The results of a systematic investigation of tris­radical tri­cationic complexes formed between cyclobis­(paraquat-p-phenylene) bis­radical dicationic (CBPQT^2(•+)) rings and a series of 18 dumbbells, containing centrally located 4,4′-bipyridinium radical cationic (BIPY^•+) units within oligo­methylene chains terminated for the most part by charged 3,5-dimethyl­pyridinium (PY⁺) and/or neutral 3,5-dimethyl­phenyl (PH) groups, are reported. The complexes were obtained by treating equimolar amounts of the CBPQT⁴⁺ ring and the dumbbells containing BIPY²⁺ units with zinc dust in acetonitrile solutions. Whereas UV–Vis–NIR spectra revealed absorption bands centered on ca. 1100 nm with quite different intensities for the 1:1 complexes depending on the constitutions and charges on the dumbbells, titration experiments showed that the association constants (K_a) for complex formation vary over a wide range, from 800 M^–1 for the weakest to 180 000 M^–1 for the strongest.
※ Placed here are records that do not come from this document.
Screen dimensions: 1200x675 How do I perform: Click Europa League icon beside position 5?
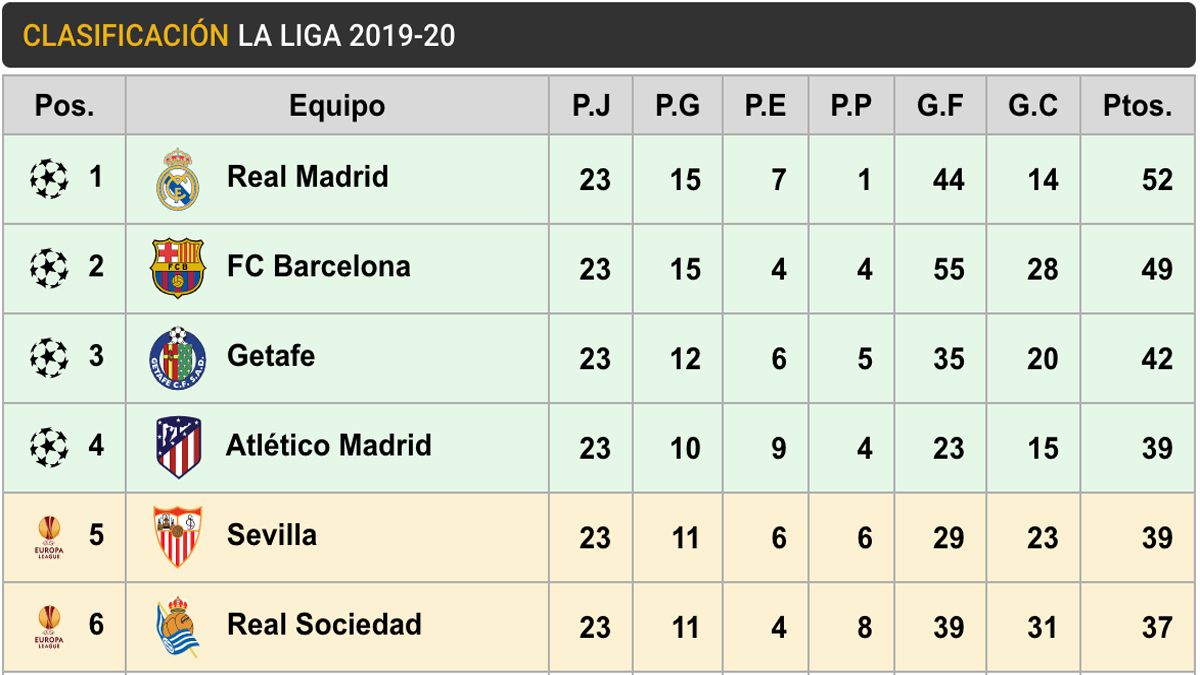coord(48,537)
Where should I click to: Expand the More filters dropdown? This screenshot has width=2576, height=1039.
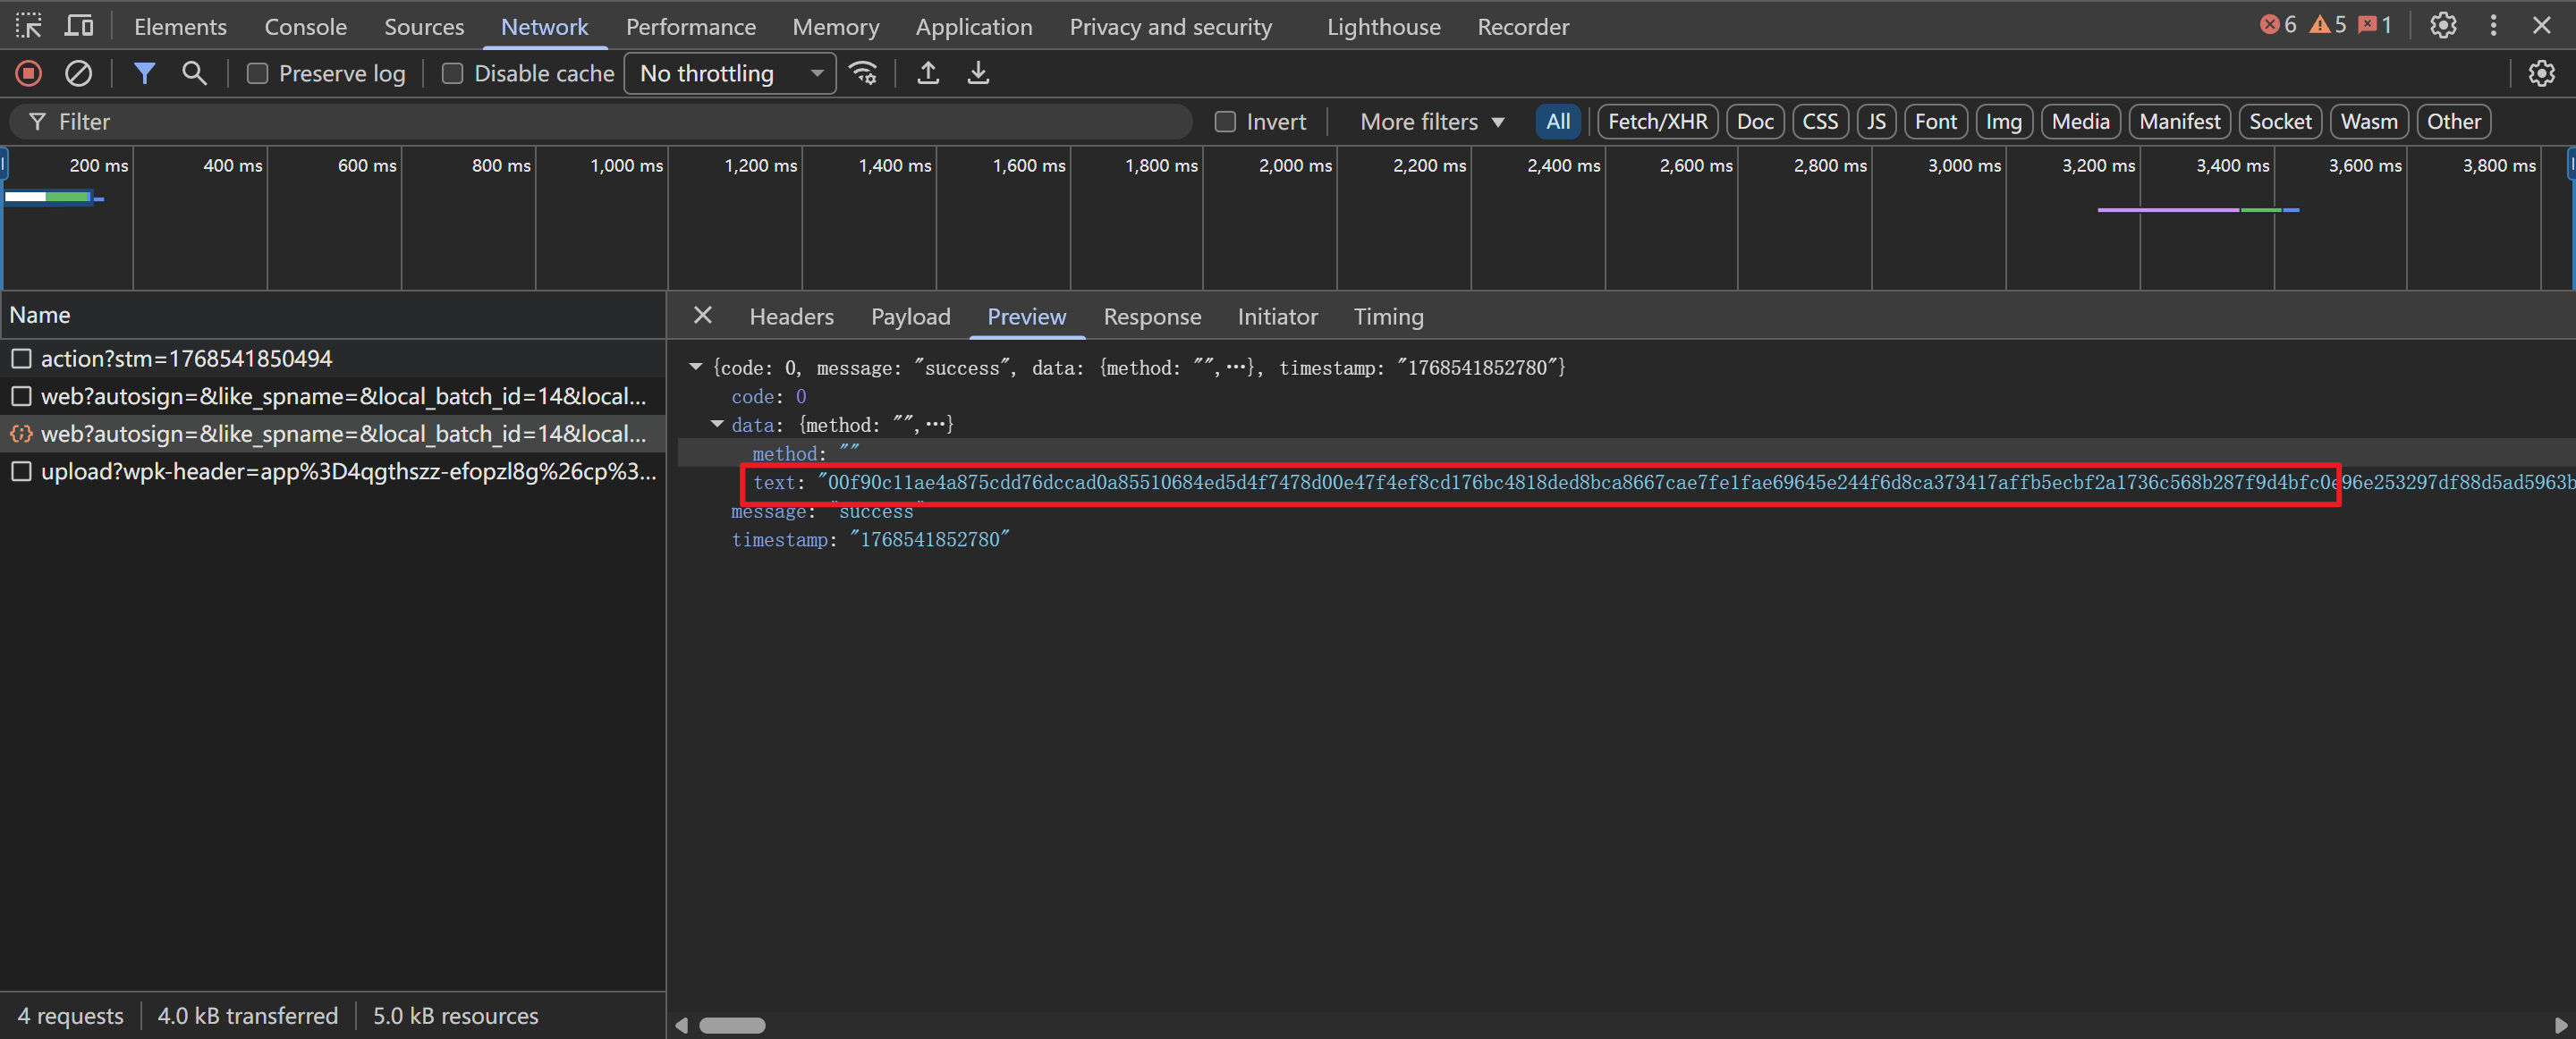[x=1431, y=122]
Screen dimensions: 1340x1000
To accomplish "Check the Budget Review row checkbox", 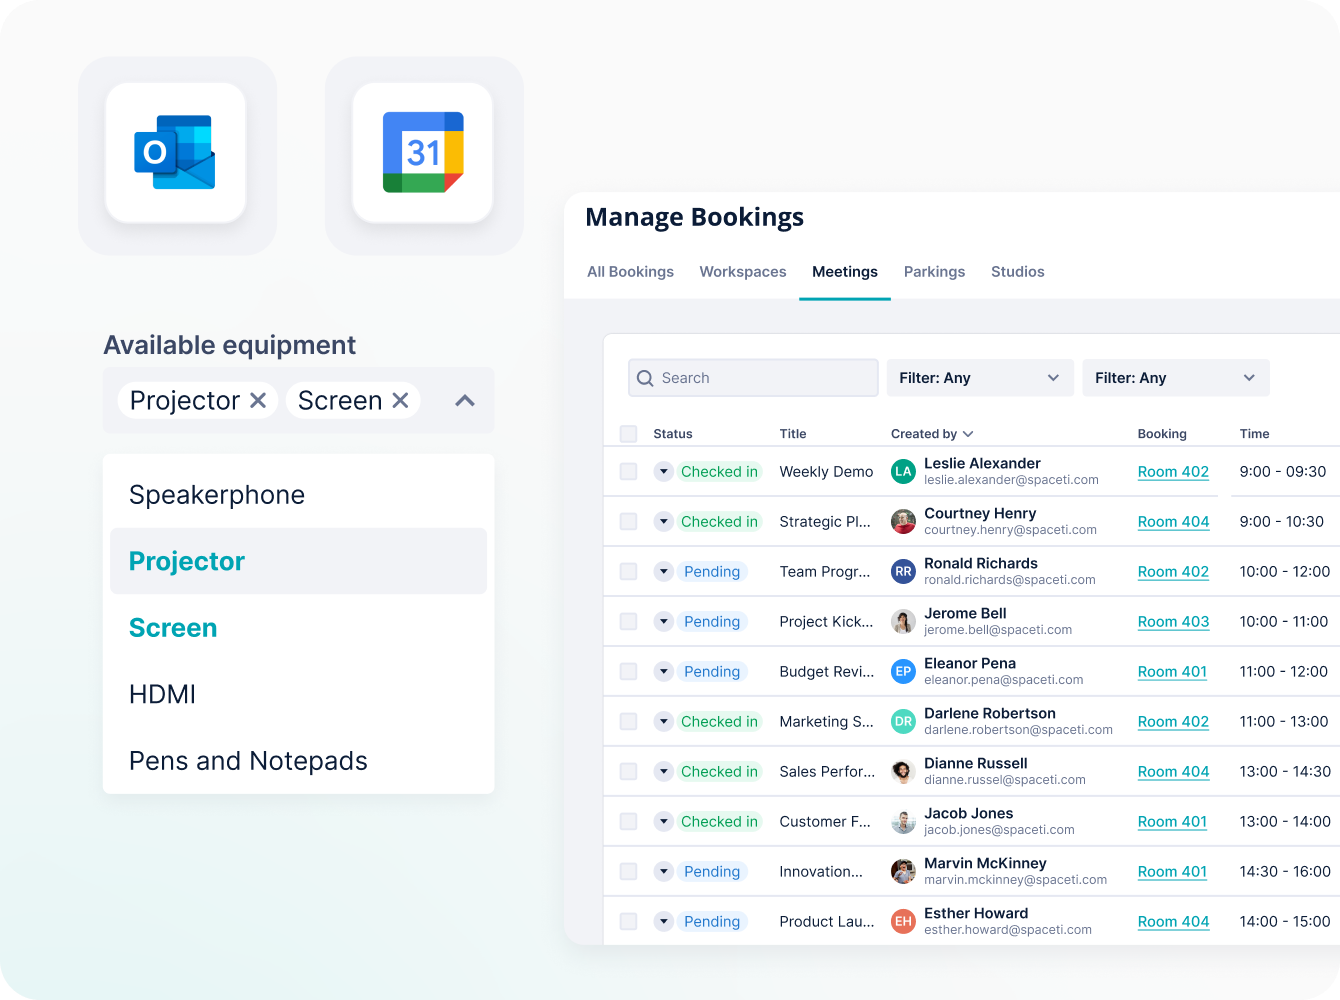I will [628, 671].
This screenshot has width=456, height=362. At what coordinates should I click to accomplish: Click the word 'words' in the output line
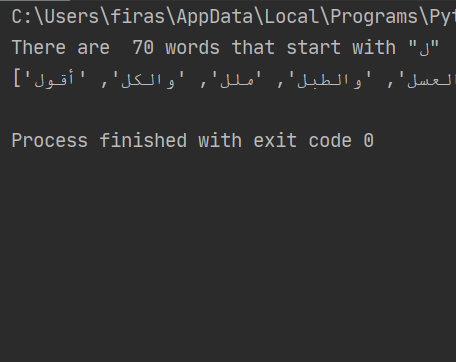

While Coulombic repulsions emanating from PY⁺ groups located at the ends of some of the dumbbells undoubtedly contribute to the destabilization of the tris­radical tri­cationic complexes, solid-state superstructures support the contention that those dumbbells with neutral PH groups at the ends of flexible and appropriately constituted links to the BIPY^•+ units stand to gain some additional stabilization from C–H···π interactions between the CBPQT^2(•+) rings and the PH termini on the dumbbells. The findings reported in this Article demonstrate how structural changes implemented remotely from the BIPY^•+ units influence their non-covalent bonding interactions with CBPQT^2(•+) rings. Different secondary effects (Coulombic repulsions versus C–H···π interactions) are uncovered, and their contributions to both binding strengths associated with tris­radical interactions and the kinetics of associations and dissociations are discussed at some length, supported by extensive DFT calculations at the M06-D3 level. A fundamental understanding of molecular recognition in radical complexes has relevance when it comes to the design and synthesis of non-equilibrium systems.